I would suggest that only the embassies can tell him if there is a problem. I wouldn't be surprised if they ask for proof that he uses both names, possibly from a lawyer, to ensure that he is not trying to defraud them.


----------



## adil.khan (Apr 3, 2011)

Hi,

I had the same problem and had to change name on the degree


----------



## nm62 (Dec 11, 2008)

Changing the certificate will resolve the issue but it will take time....
Is he applying for a visa

if you r in a hurry.... you can TRY.... 

Ask the university to give a attested NOC but the problem will remain as you have to run around with that NOC for more attestations and notary departments...


How did the university forget to write 'Khan' on his degree....:confused2:
he must have submitted Nadra card to apply for the degree....
he must have used the same Nadra card (or B --- urdu mein Bay form) to apply for the computerized passport... 

 i hope he has only one Nadra card...
that reminds me of a funny incident of Pakistan consulate where i saw a person with pocket full of his own Nadra cards  

I deal with Pakistan consulate unfortunately very frequently....
Last time i spoke to this person in welfare section... i had to run away as he was educated idiot... packed and parceled directly from Islamabad... he had no idea about what i was asking...

Degree issuance generally takes approximately 2 months...then add another few weeks for attestations....


----------



## vaseem888 (Jul 17, 2011)

nm62 said:


> changing the certificate will resolve the issue but it will take time....
> Is he applying for a visa
> 
> if you r in a hurry.... You can try....
> ...


thank a lot for your help and guidance. Is it possible that his name on qualification certificates will change. This can be done by sitting here in dubai or he will have to go pakistan for this. Have you idea of total cost of this whole practice of name change and what is complete procedure.

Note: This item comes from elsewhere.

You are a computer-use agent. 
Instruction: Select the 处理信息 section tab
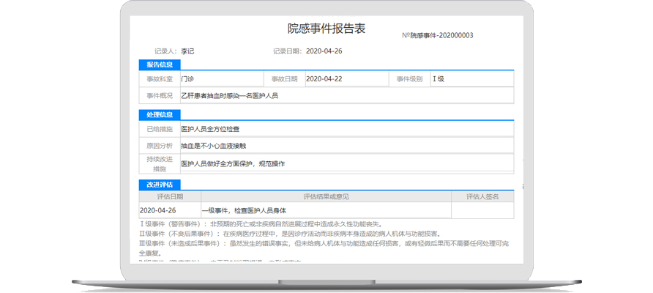[160, 115]
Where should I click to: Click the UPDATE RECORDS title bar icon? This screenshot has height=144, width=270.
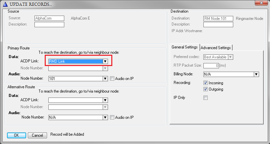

Waiting for your kind guidance.

Wasim


----------



## nm62 (Dec 11, 2008)

what university did he go to?


----------



## nm62 (Dec 11, 2008)

i thought you wanted me to guide you 

ok... may be you do not want to disclose your details online... 
your Personal Messaging will be active after you make i think 5 replies or so...
if you want you can send me a PM...


In general 

If you have a degree e.g. karachi or punjab university than you can apply to the board to change the name and if they refuse it.... 
you can file a case with the help of an advocate... 

I ASSUME....(based on various personal experiences)

University SHOULD do the verification on what ever name you want along with the copy of NIC card.... 
UAE embassy will also attest it in Islamabad.... 
Foreign affairs will also approve it in UAE... 
(Pay to any specialist authorize ppl in dubai to run around for you)....

the problem comes when the emigration will ask for the degree and name matching to give you the desired Visa status.... 
if you r an engineer and want an engineer visa only... 

I hope the rest of your HSC and HSSC have the correct name or you will be :frusty:


----------